■ **DESCRIPTION OF THE TASK**
Locate each line of the listing below that contains the word "pixels", treating uppercase and lowercase as different, and copy those lines.

[Collection entries]
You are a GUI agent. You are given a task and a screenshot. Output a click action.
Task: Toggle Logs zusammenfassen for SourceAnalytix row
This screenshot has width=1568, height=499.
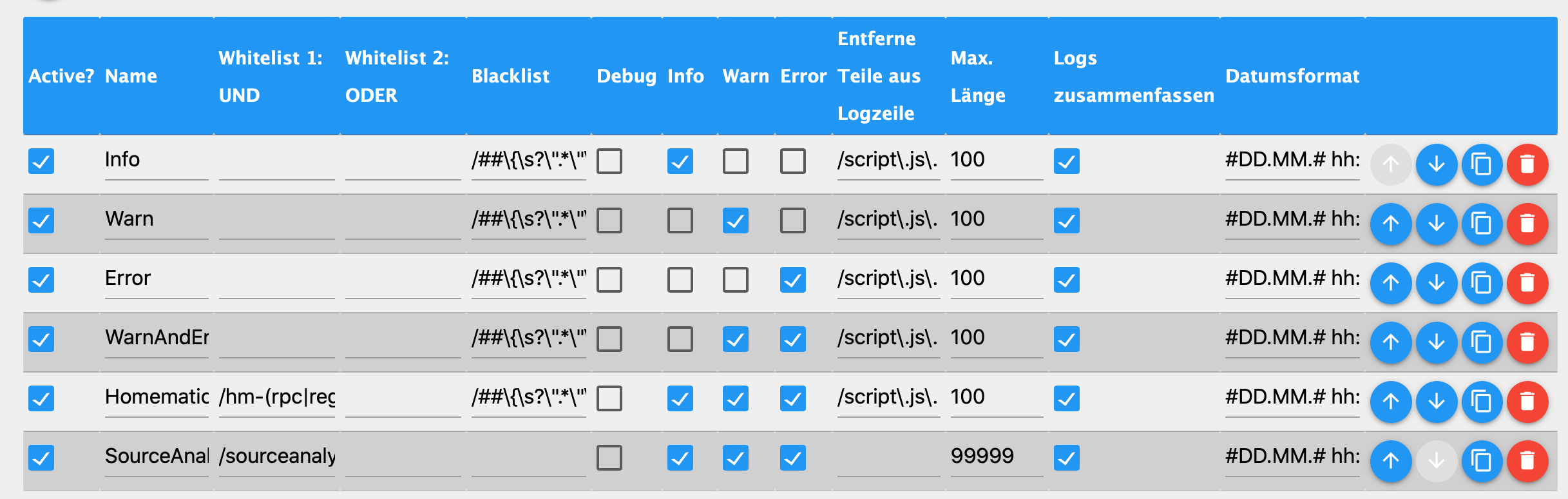click(1067, 458)
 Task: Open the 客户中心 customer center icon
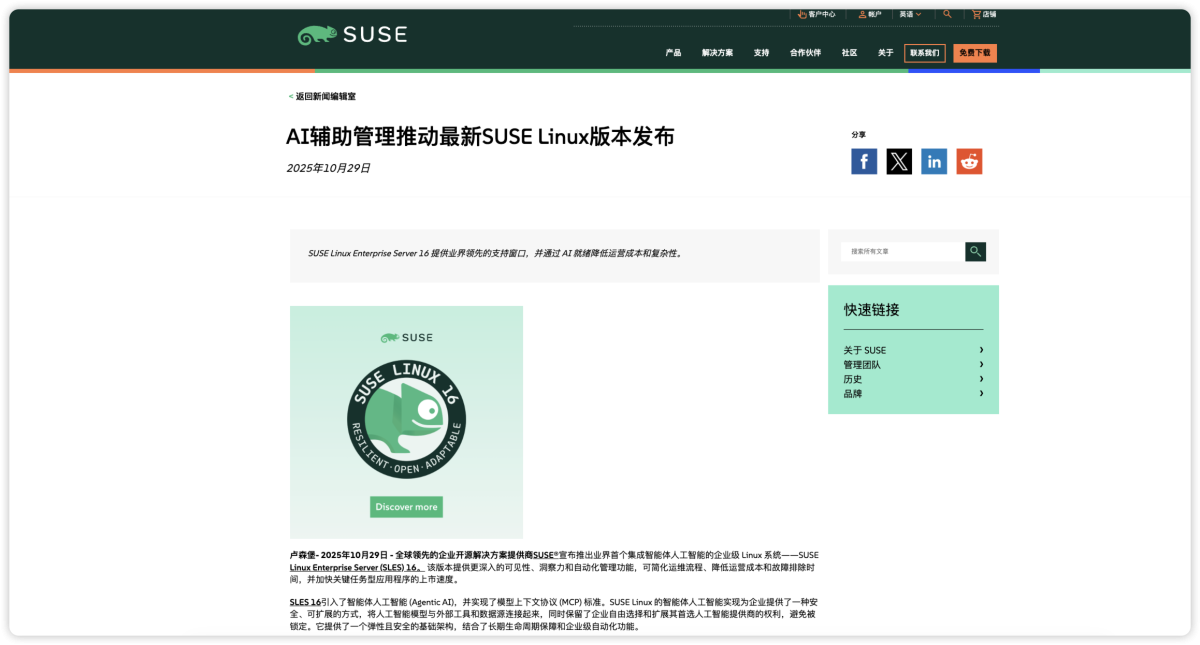tap(802, 14)
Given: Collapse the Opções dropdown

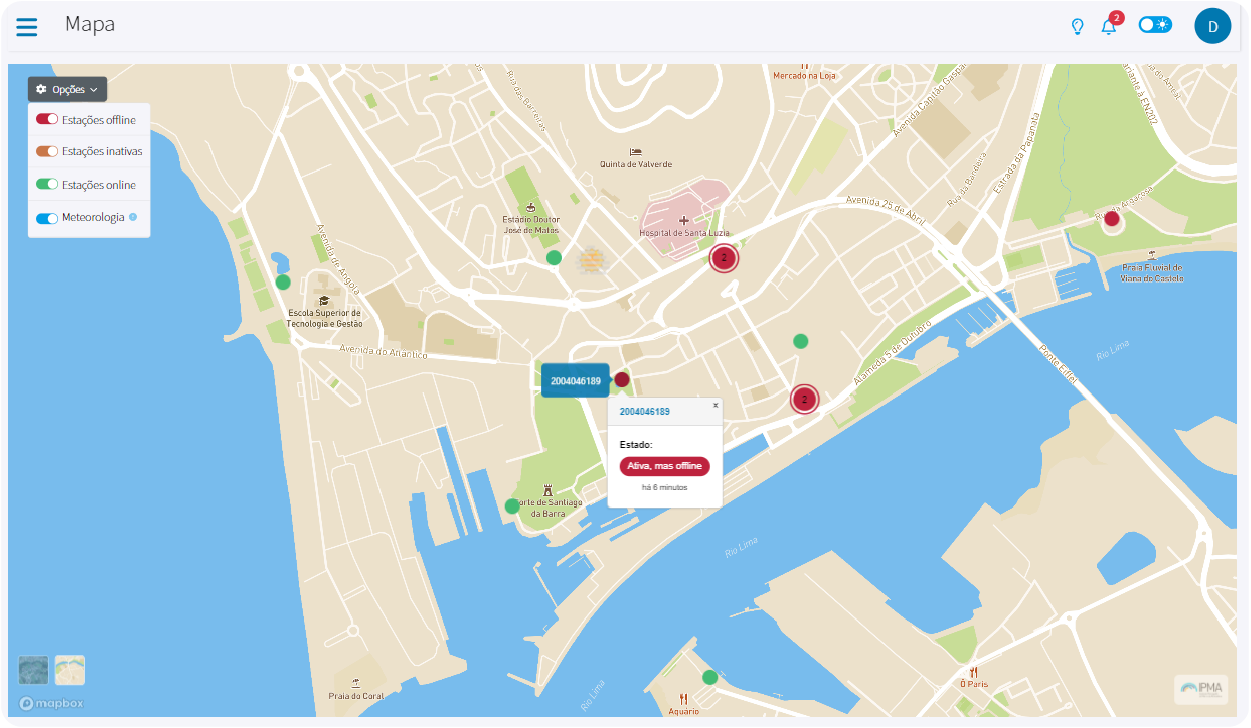Looking at the screenshot, I should pyautogui.click(x=67, y=89).
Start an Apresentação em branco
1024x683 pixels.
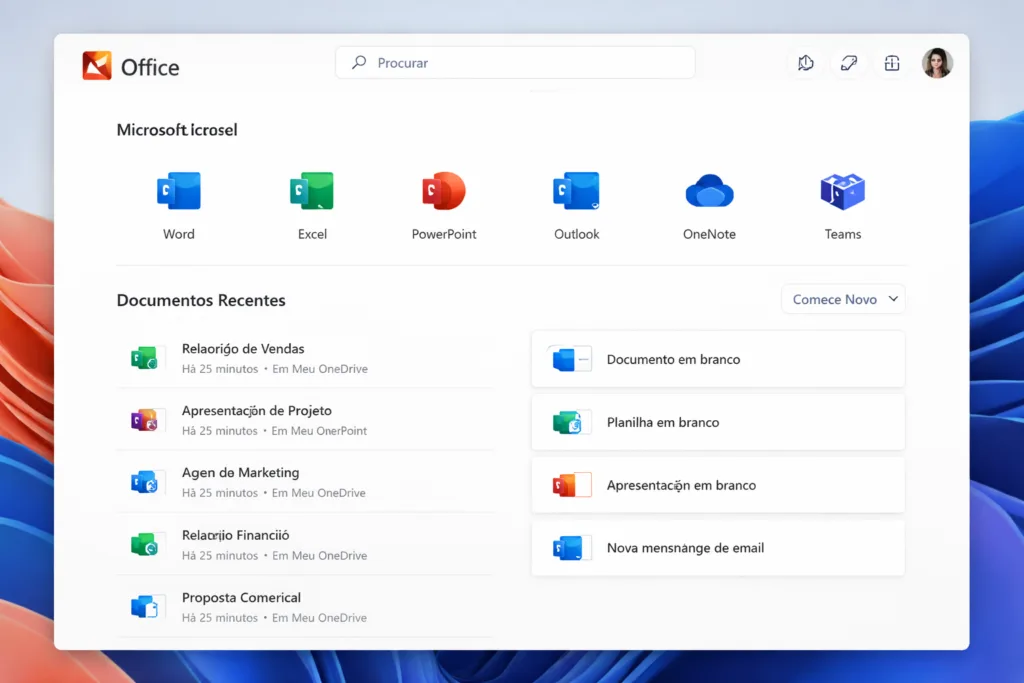(x=717, y=484)
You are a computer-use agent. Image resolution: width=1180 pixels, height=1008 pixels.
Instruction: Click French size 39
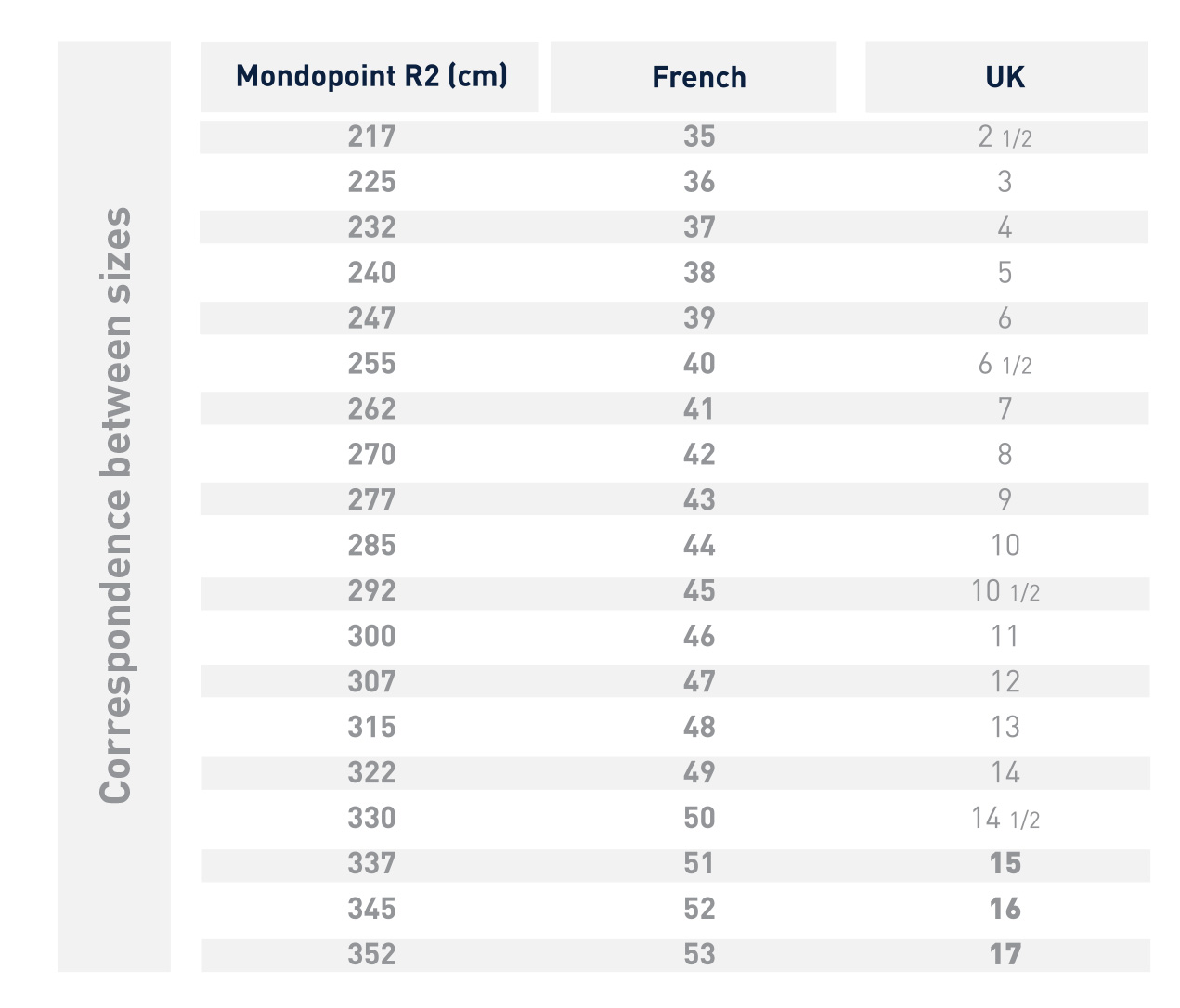click(x=698, y=318)
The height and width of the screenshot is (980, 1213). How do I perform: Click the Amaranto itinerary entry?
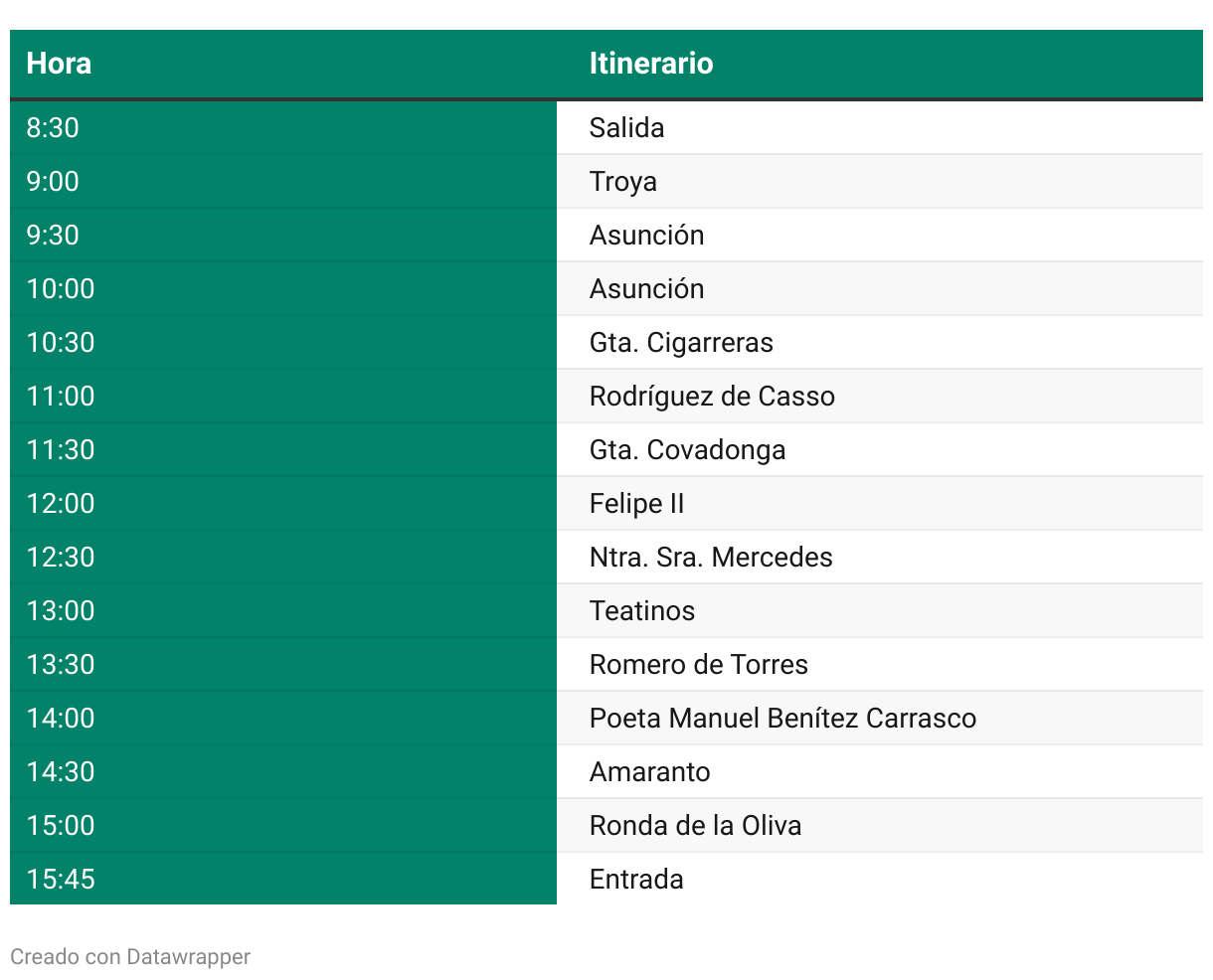(649, 772)
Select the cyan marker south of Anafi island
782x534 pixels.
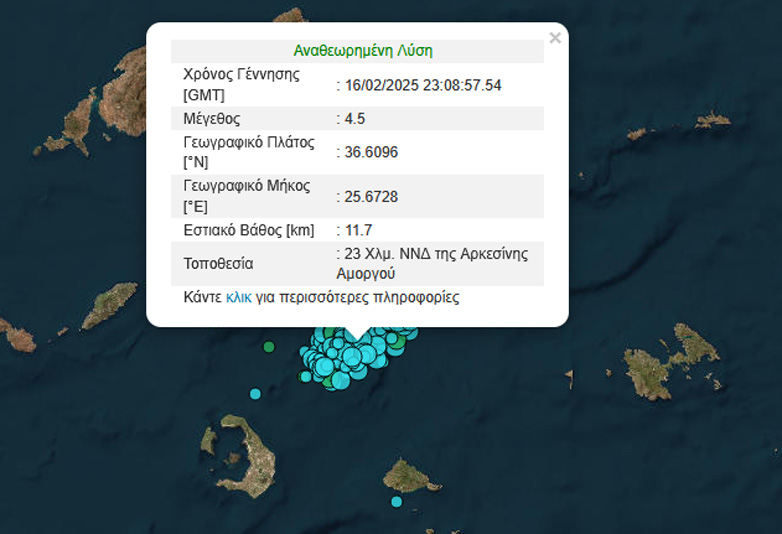click(396, 501)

■ **FINISHED TASK**
1024x683 pixels.
You are a computer-use agent. Image resolution: width=1180 pixels, height=1008 pixels.
782x534 pixels.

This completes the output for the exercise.